Records shown:
================================

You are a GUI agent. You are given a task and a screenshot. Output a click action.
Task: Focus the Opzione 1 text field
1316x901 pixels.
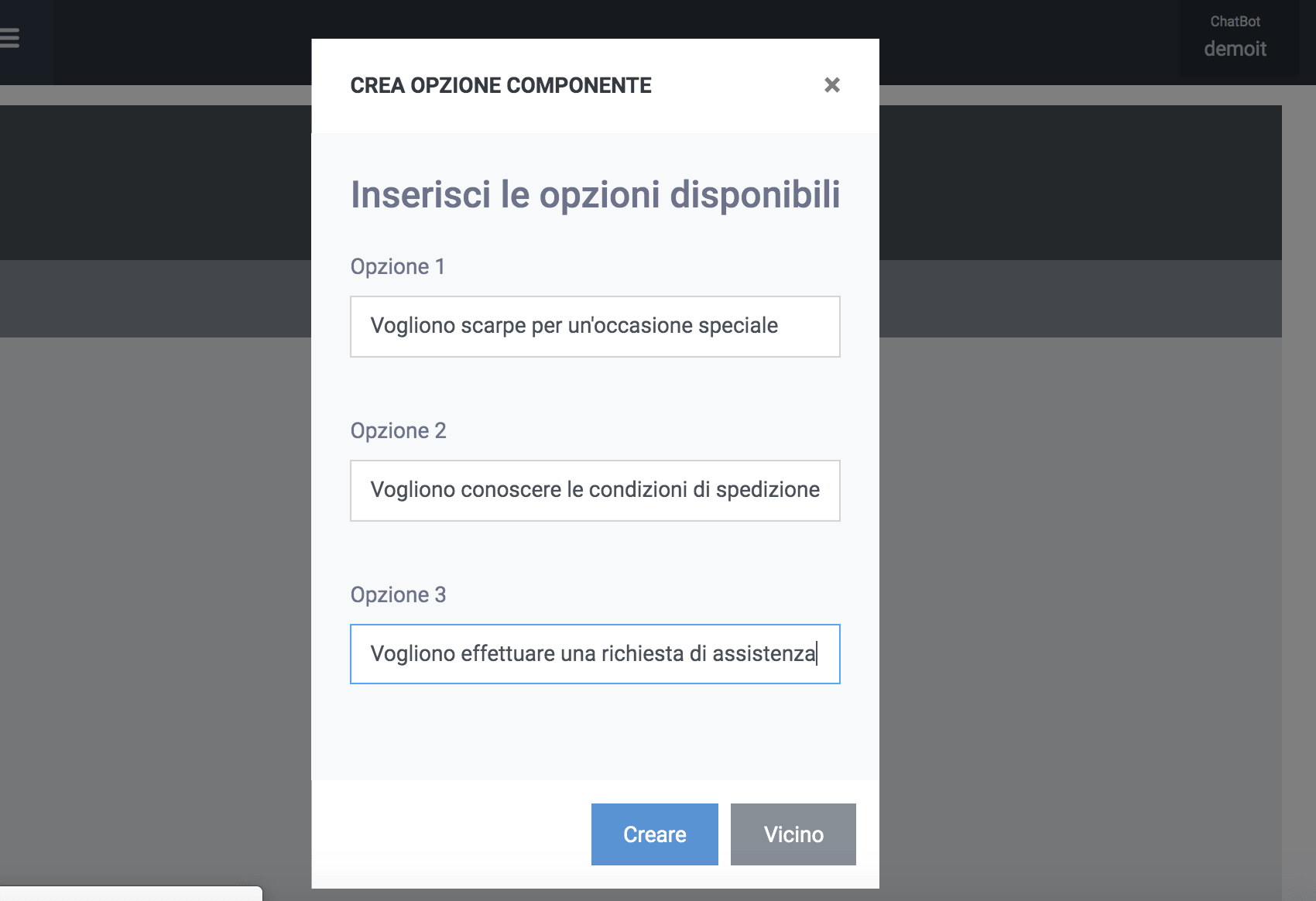pyautogui.click(x=595, y=327)
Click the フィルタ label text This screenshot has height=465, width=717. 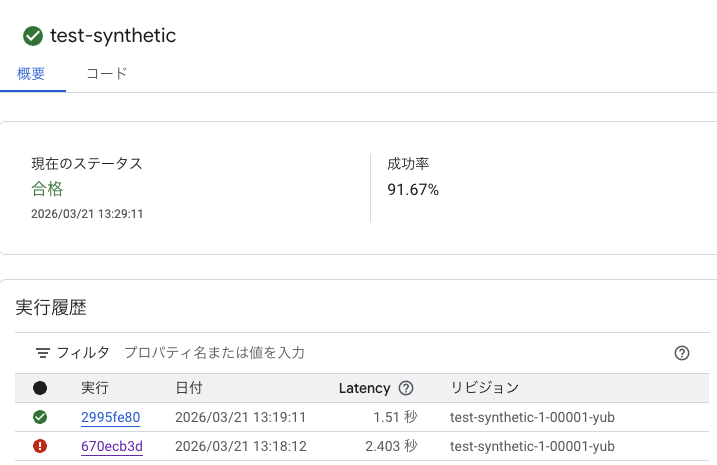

================================

All the records need to be retyped word for word, except for the pictures.

Written solution:
You are a GUI agent. You are given a task and a screenshot. Output a click action.
Task: Focus the Opzione 1 text field
1316x901 pixels.
pyautogui.click(x=595, y=327)
Click the フィルタ label text This screenshot has height=465, width=717. 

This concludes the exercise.